Apart from the pictures, every line below is to be set down exactly.
[[ PROVIDED ENTRIES, beginning ]]
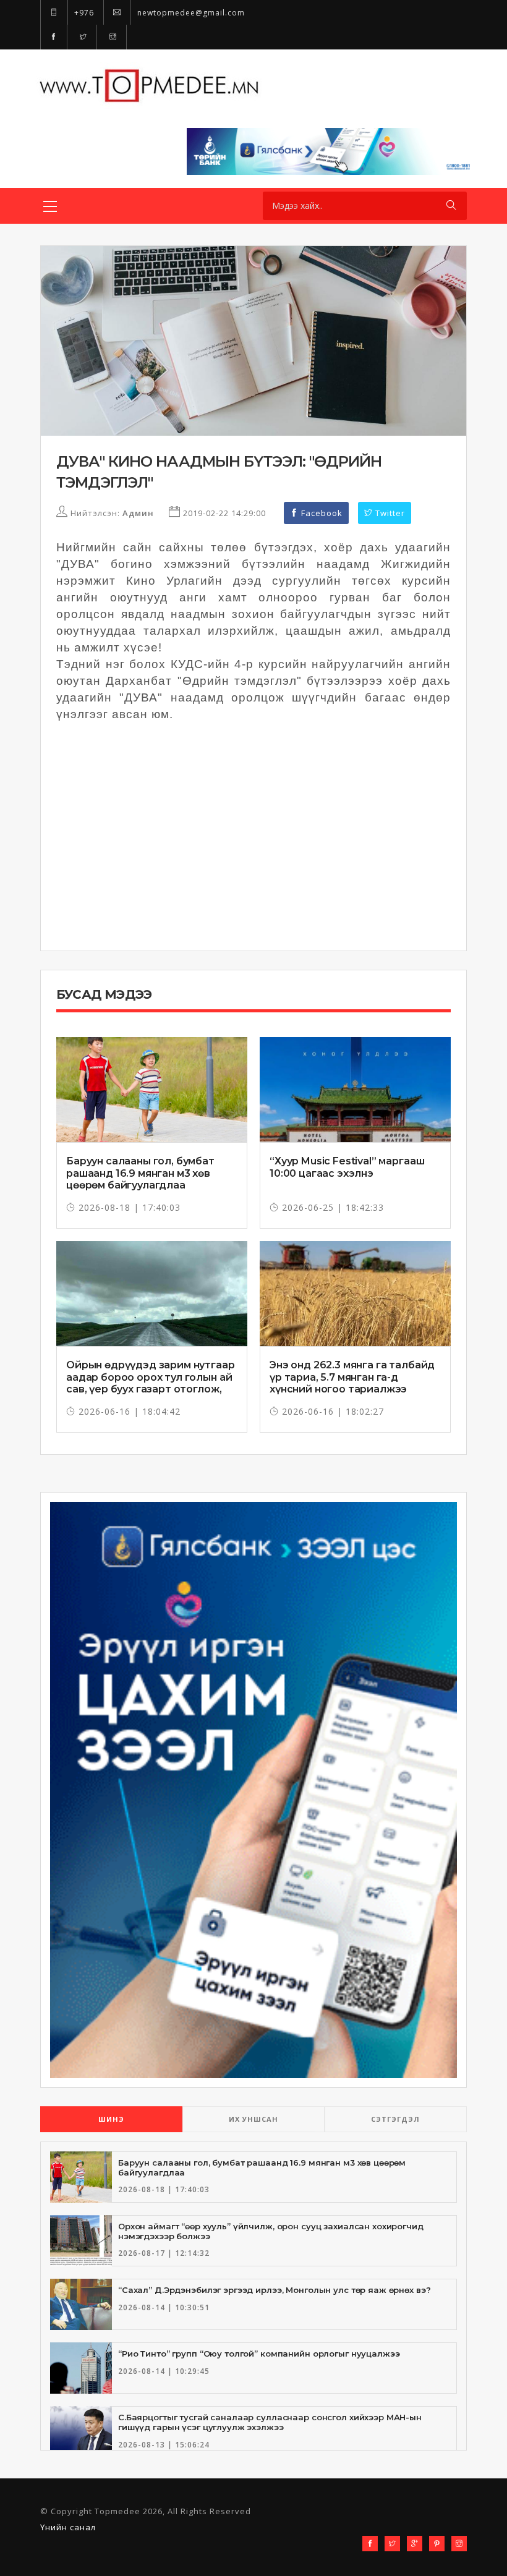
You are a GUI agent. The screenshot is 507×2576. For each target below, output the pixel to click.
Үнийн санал (68, 2527)
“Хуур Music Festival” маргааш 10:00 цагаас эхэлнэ (347, 1167)
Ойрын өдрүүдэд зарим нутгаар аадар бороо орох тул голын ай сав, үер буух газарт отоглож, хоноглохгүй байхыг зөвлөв (150, 1383)
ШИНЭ (111, 2119)
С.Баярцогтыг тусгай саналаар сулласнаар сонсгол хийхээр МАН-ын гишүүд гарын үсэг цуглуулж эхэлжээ (270, 2422)
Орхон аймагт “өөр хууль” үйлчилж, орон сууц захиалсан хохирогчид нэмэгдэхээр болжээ (271, 2231)
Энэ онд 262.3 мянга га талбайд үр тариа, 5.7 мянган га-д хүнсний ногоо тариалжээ (352, 1376)
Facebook (321, 513)
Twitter (389, 513)
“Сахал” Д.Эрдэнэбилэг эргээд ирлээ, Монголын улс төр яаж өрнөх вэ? (274, 2290)
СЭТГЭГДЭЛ (395, 2119)
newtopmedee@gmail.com (190, 12)
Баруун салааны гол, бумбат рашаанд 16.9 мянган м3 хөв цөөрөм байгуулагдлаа (140, 1172)
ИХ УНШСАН (253, 2119)
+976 (83, 12)
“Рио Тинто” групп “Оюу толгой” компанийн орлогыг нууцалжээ (258, 2353)
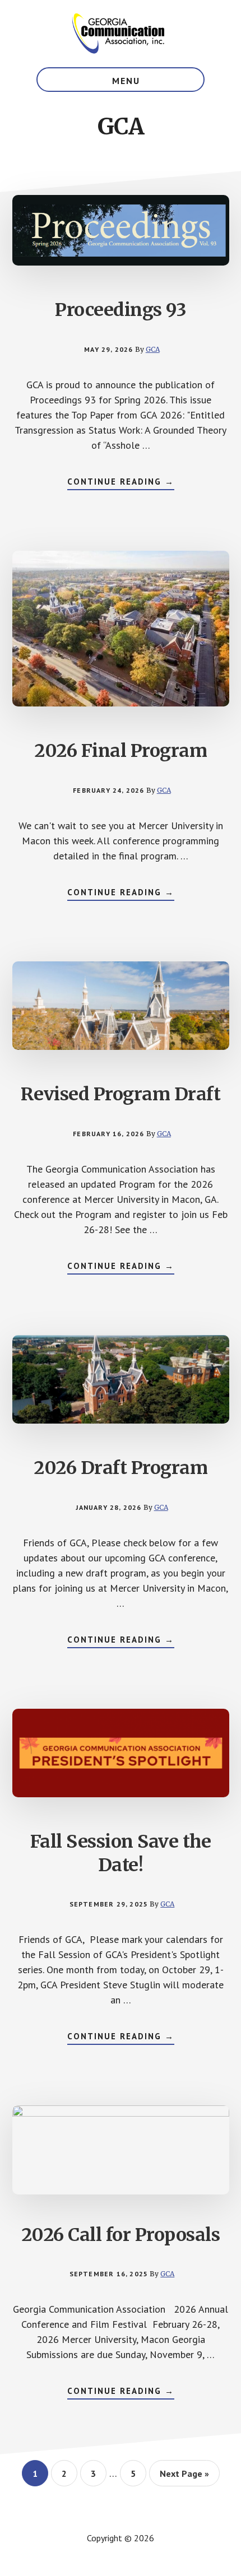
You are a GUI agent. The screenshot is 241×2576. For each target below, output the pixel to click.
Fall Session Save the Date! (120, 1853)
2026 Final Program (120, 751)
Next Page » (184, 2476)
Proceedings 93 (120, 310)
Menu (126, 80)
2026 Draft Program (120, 1468)
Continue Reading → (120, 483)
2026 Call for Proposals (120, 2235)
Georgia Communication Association (120, 33)
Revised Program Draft (121, 1094)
[[ PROVIDED ENTRIES, end ]]
▶ ANSWER BOX:
You are a GUI agent. The screenshot is 507×2576. For each target below, output the pixel to click.
Үнийн санал (68, 2527)
“Хуур Music Festival” маргааш 10:00 цагаас эхэлнэ (347, 1167)
Ойрын өдрүүдэд зарим нутгаар аадар бороо орох тул голын ай сав, үер буух газарт отоглож, хоноглохгүй байхыг зөвлөв (150, 1383)
ШИНЭ (111, 2119)
С.Баярцогтыг тусгай саналаар сулласнаар сонсгол хийхээр МАН-ын гишүүд гарын үсэг цуглуулж эхэлжээ (270, 2422)
Орхон аймагт “өөр хууль” үйлчилж, орон сууц захиалсан хохирогчид нэмэгдэхээр болжээ (271, 2231)
Энэ онд 262.3 мянга га талбайд үр тариа, 5.7 мянган га-д хүнсний ногоо тариалжээ (352, 1376)
Facebook (321, 513)
Twitter (389, 513)
“Сахал” Д.Эрдэнэбилэг эргээд ирлээ, Монголын улс төр яаж өрнөх вэ? (274, 2290)
СЭТГЭГДЭЛ (395, 2119)
newtopmedee@gmail.com (190, 12)
Баруун салааны гол, бумбат рашаанд 16.9 мянган м3 хөв цөөрөм байгуулагдлаа (140, 1172)
ИХ УНШСАН (253, 2119)
+976 (83, 12)
“Рио Тинто” групп “Оюу толгой” компанийн орлогыг нууцалжээ (258, 2353)
You are a GUI agent. The screenshot is 241×2576. For each target below, output the pixel to click.
Fall Session Save the Date! (120, 1853)
2026 Final Program (120, 751)
Next Page » (184, 2476)
Proceedings 93 (120, 310)
Menu (126, 80)
2026 Draft Program (120, 1468)
Continue Reading → (120, 483)
2026 Call for Proposals (120, 2235)
Georgia Communication Association (120, 33)
Revised Program Draft (121, 1094)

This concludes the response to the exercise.